Work order
Transcribe the line containing "Focus the 搜索 search field" and every line after it, exactly, through the end of the records.

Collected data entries
****

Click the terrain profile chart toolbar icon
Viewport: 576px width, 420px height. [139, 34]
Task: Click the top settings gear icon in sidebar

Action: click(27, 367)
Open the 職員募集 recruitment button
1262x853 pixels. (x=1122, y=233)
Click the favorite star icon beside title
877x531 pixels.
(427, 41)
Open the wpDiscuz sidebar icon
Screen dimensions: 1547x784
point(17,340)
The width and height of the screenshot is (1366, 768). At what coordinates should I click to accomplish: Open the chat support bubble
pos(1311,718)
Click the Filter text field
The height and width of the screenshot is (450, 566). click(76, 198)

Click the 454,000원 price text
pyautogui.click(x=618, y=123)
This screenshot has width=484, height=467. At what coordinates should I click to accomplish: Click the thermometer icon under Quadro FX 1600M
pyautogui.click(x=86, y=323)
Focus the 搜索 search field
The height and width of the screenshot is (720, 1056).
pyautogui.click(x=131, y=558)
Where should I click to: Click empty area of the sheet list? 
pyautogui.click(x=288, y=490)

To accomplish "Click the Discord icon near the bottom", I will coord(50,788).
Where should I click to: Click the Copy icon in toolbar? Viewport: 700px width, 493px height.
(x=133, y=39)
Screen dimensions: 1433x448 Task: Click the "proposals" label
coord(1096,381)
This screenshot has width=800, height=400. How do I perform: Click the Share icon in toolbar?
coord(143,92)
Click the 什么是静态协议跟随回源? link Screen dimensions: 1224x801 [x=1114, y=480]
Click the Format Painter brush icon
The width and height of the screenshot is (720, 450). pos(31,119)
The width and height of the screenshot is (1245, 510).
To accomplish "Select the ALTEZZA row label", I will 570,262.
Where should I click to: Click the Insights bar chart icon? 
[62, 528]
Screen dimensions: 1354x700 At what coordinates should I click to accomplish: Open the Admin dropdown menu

****

Task output
Focus the 搜索 search field
The height and width of the screenshot is (720, 1056).
pyautogui.click(x=131, y=558)
Where should I click to: Click empty area of the sheet list? 
pyautogui.click(x=288, y=490)

To accomplish "Click the Discord icon near the bottom", I will coord(50,788).
Where should I click to: Click the Copy icon in toolbar? Viewport: 700px width, 493px height.
(x=133, y=39)
Screen dimensions: 1433x448 Task: Click the "proposals" label
coord(1096,381)
This screenshot has width=800, height=400. How do I perform: Click the Share icon in toolbar?
coord(143,92)
Click the 什么是静态协议跟随回源? link Screen dimensions: 1224x801 [x=1114, y=480]
Click the Format Painter brush icon
The width and height of the screenshot is (720, 450). pos(31,119)
The width and height of the screenshot is (1245, 510).
To accomplish "Select the ALTEZZA row label", I will 570,262.
Where should I click to: Click the Insights bar chart icon? 
[62, 528]
Screen dimensions: 1354x700 At what coordinates should I click to accomplish: Open the Admin dropdown menu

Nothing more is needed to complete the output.